The SPX tapped the BAM 897 magnet (today’s low is 896.95 so far) and, as I said this morning, the model shows them turning back up.
I would expect one more “fakeout” followed by a sharp rally and that rally, assuming the market tracks the model, should carry us higher.
At that point, the SPX should be well positioned to trigger the hourly model sell signal that is waiting overhead (this trigger is NOT based on price, it is based on my proprietary indicator and I’ll let you know when it triggers) and once that sell signal is triggered this should get very, very nasty.
Remember, the buy signal set up is strictly temporary and simply implies a sharp intraday rally.
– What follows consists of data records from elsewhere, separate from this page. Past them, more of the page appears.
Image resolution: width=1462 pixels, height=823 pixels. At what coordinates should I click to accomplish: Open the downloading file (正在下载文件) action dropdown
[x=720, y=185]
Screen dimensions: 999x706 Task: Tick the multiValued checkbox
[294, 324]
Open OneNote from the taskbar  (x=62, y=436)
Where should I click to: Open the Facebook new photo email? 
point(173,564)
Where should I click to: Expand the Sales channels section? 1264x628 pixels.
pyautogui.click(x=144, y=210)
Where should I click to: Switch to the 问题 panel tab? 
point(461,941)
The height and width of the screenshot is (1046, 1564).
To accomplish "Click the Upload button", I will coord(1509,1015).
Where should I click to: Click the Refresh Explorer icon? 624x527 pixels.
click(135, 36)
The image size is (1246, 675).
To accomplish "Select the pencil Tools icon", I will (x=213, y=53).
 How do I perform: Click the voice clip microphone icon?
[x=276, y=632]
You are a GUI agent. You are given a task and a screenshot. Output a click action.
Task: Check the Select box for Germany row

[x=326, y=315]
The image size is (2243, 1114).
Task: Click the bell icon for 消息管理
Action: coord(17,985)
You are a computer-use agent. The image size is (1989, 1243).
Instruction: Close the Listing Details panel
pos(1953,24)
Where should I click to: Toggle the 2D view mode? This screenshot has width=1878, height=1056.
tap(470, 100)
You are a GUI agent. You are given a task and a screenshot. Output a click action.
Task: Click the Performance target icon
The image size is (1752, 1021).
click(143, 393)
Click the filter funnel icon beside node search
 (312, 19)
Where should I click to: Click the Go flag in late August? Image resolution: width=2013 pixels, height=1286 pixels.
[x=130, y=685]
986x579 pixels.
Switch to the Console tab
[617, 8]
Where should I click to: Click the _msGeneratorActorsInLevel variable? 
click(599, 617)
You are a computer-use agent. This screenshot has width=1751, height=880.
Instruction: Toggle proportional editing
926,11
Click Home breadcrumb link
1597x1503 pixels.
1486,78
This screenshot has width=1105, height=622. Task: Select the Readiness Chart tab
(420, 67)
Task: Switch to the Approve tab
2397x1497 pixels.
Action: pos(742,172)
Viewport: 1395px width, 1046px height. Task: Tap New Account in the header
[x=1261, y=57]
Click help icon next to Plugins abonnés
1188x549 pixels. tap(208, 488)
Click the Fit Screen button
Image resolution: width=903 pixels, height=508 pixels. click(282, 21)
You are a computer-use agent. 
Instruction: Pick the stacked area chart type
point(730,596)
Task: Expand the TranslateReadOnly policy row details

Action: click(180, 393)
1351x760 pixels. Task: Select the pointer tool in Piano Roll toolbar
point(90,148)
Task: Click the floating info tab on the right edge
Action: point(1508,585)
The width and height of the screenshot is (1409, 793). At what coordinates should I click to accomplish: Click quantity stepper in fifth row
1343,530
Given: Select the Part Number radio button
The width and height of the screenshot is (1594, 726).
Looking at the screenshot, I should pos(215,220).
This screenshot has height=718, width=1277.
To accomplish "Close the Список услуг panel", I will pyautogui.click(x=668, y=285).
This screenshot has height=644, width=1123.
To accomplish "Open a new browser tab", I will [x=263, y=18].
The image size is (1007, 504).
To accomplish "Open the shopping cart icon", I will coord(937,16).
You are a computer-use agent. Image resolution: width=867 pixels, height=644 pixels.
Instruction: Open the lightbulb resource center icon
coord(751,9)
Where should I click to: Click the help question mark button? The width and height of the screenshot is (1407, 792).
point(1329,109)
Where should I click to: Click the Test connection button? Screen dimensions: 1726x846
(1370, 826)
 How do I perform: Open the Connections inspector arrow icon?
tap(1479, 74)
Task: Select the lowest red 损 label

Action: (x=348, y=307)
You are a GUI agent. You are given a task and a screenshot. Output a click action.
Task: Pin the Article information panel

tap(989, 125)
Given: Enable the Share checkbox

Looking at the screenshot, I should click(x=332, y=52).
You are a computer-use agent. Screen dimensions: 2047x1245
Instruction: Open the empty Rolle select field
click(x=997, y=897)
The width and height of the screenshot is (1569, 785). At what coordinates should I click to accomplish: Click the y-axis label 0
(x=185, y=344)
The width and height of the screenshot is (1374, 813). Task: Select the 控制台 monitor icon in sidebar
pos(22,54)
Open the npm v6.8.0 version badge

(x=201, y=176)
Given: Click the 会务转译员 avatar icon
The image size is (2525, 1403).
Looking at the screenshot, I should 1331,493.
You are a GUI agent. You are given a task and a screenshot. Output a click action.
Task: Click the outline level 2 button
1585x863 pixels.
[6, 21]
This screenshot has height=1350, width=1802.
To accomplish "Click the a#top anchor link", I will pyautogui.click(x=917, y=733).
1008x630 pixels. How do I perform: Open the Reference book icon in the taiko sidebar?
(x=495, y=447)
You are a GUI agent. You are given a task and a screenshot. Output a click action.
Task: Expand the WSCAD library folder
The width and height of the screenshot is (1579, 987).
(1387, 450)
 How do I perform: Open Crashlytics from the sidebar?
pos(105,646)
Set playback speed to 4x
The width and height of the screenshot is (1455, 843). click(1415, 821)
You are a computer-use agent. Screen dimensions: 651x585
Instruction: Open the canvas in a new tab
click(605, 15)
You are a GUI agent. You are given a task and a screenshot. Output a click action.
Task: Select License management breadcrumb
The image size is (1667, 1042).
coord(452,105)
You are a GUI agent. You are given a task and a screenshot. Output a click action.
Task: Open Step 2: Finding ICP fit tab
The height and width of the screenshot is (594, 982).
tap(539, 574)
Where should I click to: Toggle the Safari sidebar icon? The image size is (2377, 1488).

It does NOT change the bigger-picture bearish forecast for a mini-crash in the Nasdaq to the 1427 magnet.
Day traders may want to use a tight trailing stop on your FUTS short and if stopped, flip to the long side on an upside break of SPX 900.
Crude Oil Update:
Last Friday we wrote…
“The downside reversal I see coming in crude oil can only be described as a CRASH. We’ll see where the chips fall but, as far as my work is concerned, this call is 100% unambiguous–CRUDE OIL SHOULD CRASH IMMEDIATELY.”
Crude is already down 8% since we sent that email and although I believe this move is confirmation of what the model sees coming, it looks to me like we’ll see one last bounce into the 70 level before a further collapse.
If you are not already long the DUG, (our bearish crude and bearish XOI idea) I think we’ll see a nice opportunity involved. Look for a quick bounce in crude as well as the SPX and if that opportunity presents itself–we will exploit it.